Top of THE DATA
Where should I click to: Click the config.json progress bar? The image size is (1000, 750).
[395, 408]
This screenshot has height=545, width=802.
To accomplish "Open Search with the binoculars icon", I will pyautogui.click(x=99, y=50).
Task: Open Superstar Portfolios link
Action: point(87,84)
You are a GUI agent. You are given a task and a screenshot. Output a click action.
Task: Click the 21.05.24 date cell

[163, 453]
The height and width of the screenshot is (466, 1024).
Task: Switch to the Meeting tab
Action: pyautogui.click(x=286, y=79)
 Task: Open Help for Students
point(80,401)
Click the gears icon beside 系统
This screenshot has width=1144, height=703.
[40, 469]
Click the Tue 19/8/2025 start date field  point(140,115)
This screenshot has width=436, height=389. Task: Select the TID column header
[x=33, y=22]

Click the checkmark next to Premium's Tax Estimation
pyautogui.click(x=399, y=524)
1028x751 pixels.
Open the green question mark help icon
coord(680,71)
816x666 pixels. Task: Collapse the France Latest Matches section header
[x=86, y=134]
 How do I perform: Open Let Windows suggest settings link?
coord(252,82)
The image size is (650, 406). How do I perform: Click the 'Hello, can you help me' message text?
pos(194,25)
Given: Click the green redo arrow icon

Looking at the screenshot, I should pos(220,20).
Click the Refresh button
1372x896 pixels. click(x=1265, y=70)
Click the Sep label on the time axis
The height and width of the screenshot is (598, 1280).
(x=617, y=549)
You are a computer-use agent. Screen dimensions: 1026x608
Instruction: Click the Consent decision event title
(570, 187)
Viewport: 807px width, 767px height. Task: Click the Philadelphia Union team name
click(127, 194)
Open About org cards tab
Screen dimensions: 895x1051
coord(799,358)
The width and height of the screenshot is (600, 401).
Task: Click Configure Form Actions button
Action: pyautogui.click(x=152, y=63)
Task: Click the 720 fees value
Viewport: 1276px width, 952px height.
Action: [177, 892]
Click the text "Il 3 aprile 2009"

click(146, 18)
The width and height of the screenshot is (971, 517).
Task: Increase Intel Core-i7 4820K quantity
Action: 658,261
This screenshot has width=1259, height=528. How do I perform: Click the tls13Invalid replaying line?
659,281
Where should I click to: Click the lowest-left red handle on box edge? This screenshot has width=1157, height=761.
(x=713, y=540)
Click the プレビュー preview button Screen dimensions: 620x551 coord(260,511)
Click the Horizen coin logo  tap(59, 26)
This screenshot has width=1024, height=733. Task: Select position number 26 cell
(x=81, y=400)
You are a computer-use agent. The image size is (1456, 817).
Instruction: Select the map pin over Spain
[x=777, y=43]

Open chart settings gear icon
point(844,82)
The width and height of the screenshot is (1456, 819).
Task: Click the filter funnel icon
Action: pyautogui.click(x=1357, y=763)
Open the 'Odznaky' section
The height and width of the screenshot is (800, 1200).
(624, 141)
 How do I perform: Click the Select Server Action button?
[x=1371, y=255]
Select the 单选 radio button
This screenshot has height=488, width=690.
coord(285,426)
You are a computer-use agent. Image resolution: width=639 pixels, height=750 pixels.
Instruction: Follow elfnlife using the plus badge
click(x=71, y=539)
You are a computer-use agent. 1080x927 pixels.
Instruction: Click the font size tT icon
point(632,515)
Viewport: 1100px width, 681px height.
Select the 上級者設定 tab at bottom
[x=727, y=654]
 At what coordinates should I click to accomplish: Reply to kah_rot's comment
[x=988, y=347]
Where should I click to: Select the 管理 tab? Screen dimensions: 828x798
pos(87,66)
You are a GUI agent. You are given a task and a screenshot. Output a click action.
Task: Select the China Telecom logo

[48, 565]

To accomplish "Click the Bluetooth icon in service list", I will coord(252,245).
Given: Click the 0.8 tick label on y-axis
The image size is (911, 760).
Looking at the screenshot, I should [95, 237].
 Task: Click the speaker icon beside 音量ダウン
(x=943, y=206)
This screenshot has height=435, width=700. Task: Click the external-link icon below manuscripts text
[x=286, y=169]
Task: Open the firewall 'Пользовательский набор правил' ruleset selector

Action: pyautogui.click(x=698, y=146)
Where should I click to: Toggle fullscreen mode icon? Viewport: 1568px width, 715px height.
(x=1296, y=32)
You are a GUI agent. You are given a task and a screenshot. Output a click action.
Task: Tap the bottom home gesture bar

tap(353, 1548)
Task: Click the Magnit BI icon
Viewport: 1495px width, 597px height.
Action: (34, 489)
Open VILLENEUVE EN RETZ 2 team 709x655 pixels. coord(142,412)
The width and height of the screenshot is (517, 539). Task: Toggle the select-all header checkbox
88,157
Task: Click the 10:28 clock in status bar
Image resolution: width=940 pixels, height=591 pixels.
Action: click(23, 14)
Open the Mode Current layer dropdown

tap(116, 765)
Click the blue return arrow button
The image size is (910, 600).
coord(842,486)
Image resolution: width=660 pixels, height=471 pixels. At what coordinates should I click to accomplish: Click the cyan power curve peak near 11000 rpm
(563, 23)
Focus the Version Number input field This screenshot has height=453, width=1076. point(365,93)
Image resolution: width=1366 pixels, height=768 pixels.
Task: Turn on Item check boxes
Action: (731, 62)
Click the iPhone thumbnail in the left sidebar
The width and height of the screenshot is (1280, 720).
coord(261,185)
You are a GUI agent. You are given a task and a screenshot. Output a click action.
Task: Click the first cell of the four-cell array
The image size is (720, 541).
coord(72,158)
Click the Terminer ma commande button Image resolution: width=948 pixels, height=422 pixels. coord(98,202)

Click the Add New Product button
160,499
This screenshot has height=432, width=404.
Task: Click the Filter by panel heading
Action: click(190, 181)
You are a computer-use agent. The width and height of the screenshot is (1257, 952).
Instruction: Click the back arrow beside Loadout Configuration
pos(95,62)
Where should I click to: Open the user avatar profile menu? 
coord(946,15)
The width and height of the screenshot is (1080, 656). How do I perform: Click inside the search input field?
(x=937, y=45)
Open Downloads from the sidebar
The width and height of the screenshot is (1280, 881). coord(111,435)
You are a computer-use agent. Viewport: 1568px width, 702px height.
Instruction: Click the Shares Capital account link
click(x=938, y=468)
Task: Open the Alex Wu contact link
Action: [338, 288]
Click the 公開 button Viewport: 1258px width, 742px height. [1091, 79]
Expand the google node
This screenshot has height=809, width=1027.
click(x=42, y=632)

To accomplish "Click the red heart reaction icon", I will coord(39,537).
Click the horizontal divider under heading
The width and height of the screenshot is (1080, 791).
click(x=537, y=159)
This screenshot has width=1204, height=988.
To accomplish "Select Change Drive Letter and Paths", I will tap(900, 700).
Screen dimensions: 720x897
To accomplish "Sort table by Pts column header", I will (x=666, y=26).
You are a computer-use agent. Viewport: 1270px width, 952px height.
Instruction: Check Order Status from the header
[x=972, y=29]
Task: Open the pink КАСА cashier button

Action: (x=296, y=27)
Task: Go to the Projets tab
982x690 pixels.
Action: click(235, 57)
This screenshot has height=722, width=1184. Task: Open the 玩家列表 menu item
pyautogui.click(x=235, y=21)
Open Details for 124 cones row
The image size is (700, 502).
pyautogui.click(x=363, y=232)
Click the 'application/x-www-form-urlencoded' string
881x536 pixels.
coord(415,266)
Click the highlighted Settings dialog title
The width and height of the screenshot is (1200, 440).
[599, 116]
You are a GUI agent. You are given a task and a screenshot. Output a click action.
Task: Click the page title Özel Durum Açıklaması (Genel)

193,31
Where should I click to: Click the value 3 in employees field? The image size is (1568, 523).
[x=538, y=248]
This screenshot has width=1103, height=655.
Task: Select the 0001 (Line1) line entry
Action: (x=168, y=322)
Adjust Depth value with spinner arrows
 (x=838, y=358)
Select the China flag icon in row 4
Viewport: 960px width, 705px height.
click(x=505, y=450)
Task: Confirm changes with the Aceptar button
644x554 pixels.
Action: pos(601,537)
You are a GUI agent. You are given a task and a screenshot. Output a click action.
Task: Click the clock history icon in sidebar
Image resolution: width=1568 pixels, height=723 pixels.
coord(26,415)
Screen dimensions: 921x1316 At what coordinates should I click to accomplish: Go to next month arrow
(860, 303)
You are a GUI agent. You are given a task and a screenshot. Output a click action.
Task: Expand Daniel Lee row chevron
Bottom of THE DATA
Filter the entries down to the lines that include the string "computer".

FINISHED TASK:
You are a computer-use agent. Screen dimensions: 1026x608
You are a computer-use agent. The image size is (1456, 817).
You are a computer-use agent. Image resolution: width=639 pixels, height=750 pixels.
You are a computer-use agent. 1080x927 pixels.
You are a computer-use agent. The width and height of the screenshot is (1257, 952).
You are a computer-use agent. Viewport: 1568px width, 702px height.
You are a computer-use agent. Viewport: 1270px width, 952px height.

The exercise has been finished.